O Departamento de Segurança e Execução Penal (Dsep) está seguindo mais um procedimento para a prevenção e mitigação dos danos causados pela Covid-19 no sistema prisional, previsto no plano de contingência da Seapen e da Susepe.

Desde o início de agosto, o Dsep coordena uma Força Tarefa (FT) de apoio formada por servidores oriundos de cada uma das dez regiões penitenciárias do Estado, e de agentes penitenciários do Núcleo de Segurança e Escolta (NSE).
São agentes que se disponibilizaram a preencher a escala em locais onde há um maior número de servidores afastados em razão da pandemia.

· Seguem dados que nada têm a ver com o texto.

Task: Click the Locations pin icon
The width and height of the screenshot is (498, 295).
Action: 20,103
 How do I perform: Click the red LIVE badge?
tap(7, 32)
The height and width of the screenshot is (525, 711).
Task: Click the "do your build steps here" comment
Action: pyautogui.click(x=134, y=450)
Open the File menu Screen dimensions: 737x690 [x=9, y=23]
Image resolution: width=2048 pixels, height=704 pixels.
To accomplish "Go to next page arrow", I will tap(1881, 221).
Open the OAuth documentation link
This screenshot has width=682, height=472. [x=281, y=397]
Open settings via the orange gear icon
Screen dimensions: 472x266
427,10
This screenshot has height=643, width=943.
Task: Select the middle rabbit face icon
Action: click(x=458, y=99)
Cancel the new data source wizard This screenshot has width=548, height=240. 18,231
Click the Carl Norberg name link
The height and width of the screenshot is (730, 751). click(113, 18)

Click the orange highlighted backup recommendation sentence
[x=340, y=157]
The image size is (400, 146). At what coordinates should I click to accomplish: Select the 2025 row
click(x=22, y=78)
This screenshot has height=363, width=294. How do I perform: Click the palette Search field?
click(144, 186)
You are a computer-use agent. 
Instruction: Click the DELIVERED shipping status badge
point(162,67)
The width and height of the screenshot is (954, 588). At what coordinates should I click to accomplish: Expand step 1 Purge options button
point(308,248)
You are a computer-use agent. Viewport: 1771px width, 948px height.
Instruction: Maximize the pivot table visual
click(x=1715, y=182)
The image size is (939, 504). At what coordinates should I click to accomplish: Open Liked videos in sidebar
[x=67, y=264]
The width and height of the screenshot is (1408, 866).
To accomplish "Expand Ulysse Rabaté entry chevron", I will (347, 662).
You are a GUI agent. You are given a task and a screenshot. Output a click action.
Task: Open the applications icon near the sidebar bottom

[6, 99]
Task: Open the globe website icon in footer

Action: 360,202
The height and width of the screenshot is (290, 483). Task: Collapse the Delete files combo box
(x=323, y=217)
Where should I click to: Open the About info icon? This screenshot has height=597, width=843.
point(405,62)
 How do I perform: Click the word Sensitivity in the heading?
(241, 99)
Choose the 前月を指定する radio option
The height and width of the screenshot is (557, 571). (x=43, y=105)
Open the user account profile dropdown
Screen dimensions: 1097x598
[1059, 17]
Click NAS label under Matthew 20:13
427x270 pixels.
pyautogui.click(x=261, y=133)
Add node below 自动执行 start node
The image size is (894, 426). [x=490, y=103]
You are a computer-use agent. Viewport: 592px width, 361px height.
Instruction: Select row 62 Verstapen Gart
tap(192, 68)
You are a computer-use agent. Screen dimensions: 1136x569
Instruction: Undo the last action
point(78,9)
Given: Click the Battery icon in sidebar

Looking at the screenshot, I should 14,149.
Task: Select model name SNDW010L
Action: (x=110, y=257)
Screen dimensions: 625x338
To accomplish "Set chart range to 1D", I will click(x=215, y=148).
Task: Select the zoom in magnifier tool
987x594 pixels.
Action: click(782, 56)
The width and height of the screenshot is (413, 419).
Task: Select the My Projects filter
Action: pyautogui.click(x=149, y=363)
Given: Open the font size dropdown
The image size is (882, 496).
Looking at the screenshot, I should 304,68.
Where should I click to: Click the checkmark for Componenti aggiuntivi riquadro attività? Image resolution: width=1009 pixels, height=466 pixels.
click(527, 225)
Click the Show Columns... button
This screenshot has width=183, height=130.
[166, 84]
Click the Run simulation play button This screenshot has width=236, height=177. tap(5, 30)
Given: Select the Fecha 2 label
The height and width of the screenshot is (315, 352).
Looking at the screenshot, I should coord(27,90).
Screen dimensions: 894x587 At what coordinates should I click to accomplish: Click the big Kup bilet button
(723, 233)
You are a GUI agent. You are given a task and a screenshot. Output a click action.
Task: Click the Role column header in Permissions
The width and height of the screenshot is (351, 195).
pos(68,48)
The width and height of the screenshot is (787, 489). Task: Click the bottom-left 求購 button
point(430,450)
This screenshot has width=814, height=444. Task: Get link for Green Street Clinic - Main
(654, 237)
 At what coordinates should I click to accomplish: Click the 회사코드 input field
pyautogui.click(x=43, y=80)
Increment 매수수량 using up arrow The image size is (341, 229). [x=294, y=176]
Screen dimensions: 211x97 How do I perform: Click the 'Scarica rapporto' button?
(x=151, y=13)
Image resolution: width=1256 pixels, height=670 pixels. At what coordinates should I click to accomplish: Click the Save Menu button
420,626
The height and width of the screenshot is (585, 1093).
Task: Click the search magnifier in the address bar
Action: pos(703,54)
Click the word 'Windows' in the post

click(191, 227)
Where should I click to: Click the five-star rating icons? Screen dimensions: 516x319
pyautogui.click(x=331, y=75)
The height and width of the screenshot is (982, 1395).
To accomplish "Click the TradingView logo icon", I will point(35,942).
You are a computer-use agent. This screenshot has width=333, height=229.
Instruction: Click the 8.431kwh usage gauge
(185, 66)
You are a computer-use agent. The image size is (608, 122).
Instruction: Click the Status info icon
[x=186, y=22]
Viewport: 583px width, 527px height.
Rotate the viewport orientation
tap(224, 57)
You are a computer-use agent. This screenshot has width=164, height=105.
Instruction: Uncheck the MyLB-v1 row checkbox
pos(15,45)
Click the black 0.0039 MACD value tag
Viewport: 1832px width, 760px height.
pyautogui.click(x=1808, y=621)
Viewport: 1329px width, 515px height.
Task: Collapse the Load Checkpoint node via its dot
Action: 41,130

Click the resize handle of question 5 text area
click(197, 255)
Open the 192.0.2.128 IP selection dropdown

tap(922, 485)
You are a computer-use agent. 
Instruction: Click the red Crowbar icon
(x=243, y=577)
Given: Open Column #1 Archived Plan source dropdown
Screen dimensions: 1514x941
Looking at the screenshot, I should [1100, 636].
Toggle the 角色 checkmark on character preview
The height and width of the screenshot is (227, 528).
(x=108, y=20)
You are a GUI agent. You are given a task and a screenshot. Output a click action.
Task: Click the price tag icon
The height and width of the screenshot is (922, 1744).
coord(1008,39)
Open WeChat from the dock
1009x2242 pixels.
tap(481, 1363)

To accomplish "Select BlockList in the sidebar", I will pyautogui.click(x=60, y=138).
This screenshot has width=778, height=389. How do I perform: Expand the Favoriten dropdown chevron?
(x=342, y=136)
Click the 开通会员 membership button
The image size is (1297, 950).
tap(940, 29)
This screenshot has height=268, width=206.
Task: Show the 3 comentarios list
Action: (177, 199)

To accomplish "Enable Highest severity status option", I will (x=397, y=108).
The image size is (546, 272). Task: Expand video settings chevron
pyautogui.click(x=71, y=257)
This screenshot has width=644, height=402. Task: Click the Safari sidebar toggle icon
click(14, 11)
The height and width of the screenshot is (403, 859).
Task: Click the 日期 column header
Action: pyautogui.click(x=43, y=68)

“Um dos objetivos principais da FT é a continuidade das atividades diárias nos estabelecimentos prisionais, diante dos afastamentos de servidores, contribuindo na manutenção da segurança e na prevenção contra a pandemia Covid19”, disse Marcelo Martinelli, do Operacional/Dsep.
O superintendente da Susepe, Cesar da Veiga, explicou que o trabalho da FT, que funciona de forma itinerante no RS, é resultado do alinhamento de efetivo, previsto no plano de contingenciamento.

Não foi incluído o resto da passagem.